I have started going into kidney issues at times too (they sometimes are not functioning well), a hospital dr told me my kidneys are in danger. For me its due to my coexisting with the ME POTS. Make sure you dont have POTS as the dehydration this causes, I just pee my fluids out can start to damage the kidneys.

The autonomic system (its this which isnt functioning properly with POTS) controls things like sweating! Some people with problems in this area may sweat heaps or not be able to sweat. Heat intollerance also is worst if someone has POTS.

I wonder if you have had tit table testing for POTS and other kinds of dysautonomia (autonomic problems) done to make sure that this cause is ruled out as far as some of your symptoms go.

If I went to my doctor and said that CKD is common in CFS they would just say, "Well then, we don't need to run any more tests on you now, do we." I've read that CKD is common in CFS and there are many reasons why that could happen. Drug toxicity comes to mind, among other things.

Once one's GFR (Glomerular Filtration Rate) hits 60 or less, at least by the book, a cause needs to be determined and that involves a visit to a nephrologist, ultrasounds and I don't know what all else. In addition, chronic kidney disease (CKD) often leads to low T3 syndrome. Treating with thyroid medication benefits the kidneys and slows down the rate of decline of the GFR, i.e. treating with thyroid medication (if indicated) could make one's kidneys last longer. At least that's the impression I got when reading.

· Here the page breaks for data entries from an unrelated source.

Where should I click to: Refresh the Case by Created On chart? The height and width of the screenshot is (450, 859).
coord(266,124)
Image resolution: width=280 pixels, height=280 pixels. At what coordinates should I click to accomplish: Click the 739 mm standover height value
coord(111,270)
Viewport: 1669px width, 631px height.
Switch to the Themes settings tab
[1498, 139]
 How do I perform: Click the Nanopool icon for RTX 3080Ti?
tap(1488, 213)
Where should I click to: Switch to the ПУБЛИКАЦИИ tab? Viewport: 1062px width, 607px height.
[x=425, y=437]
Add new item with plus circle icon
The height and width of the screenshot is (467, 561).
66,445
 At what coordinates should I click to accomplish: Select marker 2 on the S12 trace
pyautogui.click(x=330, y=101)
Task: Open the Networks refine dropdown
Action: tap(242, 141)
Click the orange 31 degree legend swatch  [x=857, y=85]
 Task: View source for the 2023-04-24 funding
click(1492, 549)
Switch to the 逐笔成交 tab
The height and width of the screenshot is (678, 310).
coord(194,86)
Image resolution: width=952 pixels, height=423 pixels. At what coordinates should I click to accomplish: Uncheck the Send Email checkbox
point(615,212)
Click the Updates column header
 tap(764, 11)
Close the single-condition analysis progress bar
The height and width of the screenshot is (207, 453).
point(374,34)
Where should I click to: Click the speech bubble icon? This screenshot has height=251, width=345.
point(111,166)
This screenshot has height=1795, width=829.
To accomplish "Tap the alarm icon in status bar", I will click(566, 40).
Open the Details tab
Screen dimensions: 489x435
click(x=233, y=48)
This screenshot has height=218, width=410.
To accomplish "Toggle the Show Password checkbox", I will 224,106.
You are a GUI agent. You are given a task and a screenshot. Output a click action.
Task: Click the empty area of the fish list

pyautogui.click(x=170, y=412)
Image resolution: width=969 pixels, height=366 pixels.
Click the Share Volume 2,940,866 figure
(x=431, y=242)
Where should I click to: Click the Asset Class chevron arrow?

Thyroid dysfunction and kidney disease
http://www.eje-online.org/content/160/4/503.short?rss=1&ssource=mfr

Preservation of Renal Function by Thyroid Hormone Replacement Therapy in Chronic Kidney Disease Patients with Subclinical Hypothyroidism
http://press.endocrine.org/doi/full/10.1210/jc.2012-1663

Subclinical hypothyroidism is when the TSH is elevated and the T4 is normal. This type of result is a first for me and it's got me perplexed. I have been hypothyroid in the past where TSH has been high and T4 has been low - the usual configuration.

The doctor doing the follow-up is an endocrinologist specializing in disorders of the HPA axis and thyroid. In an HMO there are few of these and she seems to have the respect of other doctors.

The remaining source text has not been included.